Foundational Assumptions

We will be working in a field of energy. Hence the field phenomena will constantly impact every one. As gestaltists, as we become more present, our capacity to have a refined form of “seeing” the various models will occur. Being open to new ways to perceive is an important aspect of the program.

We will also be impacting each other. Hence, we will be practicing the learn, apply, learn, do, learn, apply aspect of action learning/research. This can cause some discomfort, however as gestaltist, it's assumed that to learn, we must lean into our discomfort.

Taking Care of You

Each morning there will be the choice to do a walkabout on the beautiful land of the Punderson Park or to do Yoga or to do a quiet reflective time near the lake. It is imperative that you grant yourself the time to rejuvenate while at this workshop. We encourage you to unplug from work if at all possible.

Optional Direct Application

The workshop is intensive. Hence, we will use evening to further your experience; however, it is optional. These evening sessions will focus on your personal development as a coach. For example, on Monday night, a self assessment that must be completed prior to arriving will be used to support self-understanding while applying the gestalt paradoxical theory of change. On Tuesday night we will delve into an understanding of how anxiety and fear play into your coaching both as the coach and in understanding your client. Wednesday night we will explore space and time as a tool to determine where you (and your client) are stuck and unable to take advantage of being fully present to create the life that you seek. Thursday night will be an examination of how parallel processes can impact the coaching relationship. Each of these optional sessions are designed to deepen your understanding of yourself as a coach and how the models can be implicitly or explicitly used in your coaching practice.


There are several assessments that will need to be completed prior to arriving. The first is a detailed reflective process that will support your understanding of how you are coming into the workshop. If you do the Monday night optional class, it will be an absolute necessity. In addition it will be part of the Sunday night opening of the circle. You will also receive a intercultural conflict style instrument via mail which will be used to support your understanding of how cultural conflict styles can be addressed in your coaching practice.

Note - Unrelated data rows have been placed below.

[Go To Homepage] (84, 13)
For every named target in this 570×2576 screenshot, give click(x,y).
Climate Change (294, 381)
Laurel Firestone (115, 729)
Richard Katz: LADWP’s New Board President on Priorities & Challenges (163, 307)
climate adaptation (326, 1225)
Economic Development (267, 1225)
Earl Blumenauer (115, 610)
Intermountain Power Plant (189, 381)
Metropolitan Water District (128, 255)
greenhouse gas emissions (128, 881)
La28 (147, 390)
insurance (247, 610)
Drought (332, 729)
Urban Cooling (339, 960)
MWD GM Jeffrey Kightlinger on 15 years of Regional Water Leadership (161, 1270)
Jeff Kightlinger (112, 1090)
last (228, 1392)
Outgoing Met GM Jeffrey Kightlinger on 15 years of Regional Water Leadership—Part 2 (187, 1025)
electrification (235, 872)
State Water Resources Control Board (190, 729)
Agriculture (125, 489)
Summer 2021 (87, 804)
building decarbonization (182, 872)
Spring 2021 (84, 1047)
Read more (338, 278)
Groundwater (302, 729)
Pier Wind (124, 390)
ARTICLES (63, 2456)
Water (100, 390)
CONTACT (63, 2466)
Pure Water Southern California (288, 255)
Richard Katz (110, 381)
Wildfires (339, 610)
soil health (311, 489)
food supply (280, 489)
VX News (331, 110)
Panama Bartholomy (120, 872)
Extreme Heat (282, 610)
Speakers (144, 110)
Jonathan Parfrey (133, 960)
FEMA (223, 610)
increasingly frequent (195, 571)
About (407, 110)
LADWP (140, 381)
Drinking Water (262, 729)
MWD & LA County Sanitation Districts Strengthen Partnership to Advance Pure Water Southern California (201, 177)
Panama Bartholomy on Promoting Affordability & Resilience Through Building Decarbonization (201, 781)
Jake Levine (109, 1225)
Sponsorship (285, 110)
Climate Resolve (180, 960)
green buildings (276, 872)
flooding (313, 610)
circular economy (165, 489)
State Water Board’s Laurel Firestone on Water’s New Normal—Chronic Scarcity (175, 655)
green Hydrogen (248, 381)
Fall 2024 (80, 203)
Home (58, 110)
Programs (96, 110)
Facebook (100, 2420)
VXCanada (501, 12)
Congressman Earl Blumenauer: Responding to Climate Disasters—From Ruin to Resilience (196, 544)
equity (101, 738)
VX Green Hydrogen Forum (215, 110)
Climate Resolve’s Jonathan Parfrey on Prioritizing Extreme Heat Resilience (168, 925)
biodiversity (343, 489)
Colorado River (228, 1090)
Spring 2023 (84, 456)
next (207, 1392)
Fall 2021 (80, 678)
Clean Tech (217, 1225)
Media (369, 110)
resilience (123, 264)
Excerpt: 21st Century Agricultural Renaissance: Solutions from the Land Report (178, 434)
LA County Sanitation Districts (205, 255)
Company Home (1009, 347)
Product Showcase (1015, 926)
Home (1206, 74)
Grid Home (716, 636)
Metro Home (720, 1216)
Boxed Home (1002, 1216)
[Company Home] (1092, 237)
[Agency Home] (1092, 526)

You will also be provided information for competing the MBTI Step 2, Form Q, the Thomas Kilmann Conflict Instrument, and the FIRO-Business. These are important as you will use class time to build your individual development plan to be implemented when you return to your practice.

Professional Requirements

Participants must have completed a Gestalt coaching certification program or one or more intensive Gestalt OD experience(s) that is at least 15 classroom days in length prior to coming to this workshop. The basic gestalt concepts will not be reviewed in this intensive program. If you are unsure, please contact us for clarification or complete the application from which a decision will be made.

Limited Size

To maximize your experience, the class is limited to 16 gestalt advanced participants.

Punderson Manor Lodge


Punderson Manor Lodge DiningThe workshop will be at the Punderson State Park near Cleveland in Newbury, OH 44065. It is located on rolling hills overlooking the Punderson Lake with many hiking trails. There is a wonderful restaurant and bar for dining and after-hours enjoyment.

Room Reservations

Rooms have been reserved for this workshop. Please indicate “Gestalt Coaching Workshop” to get the reduced rate of $145.39 per night including breakfast buffet and a lite lunch for your room in the Manor. For those wanting time with friends, there are cabins for 2-4 people at $163.39 per person including breakfast buffet and a lite lunch. Contact Punderson directly at (440) 564-9144.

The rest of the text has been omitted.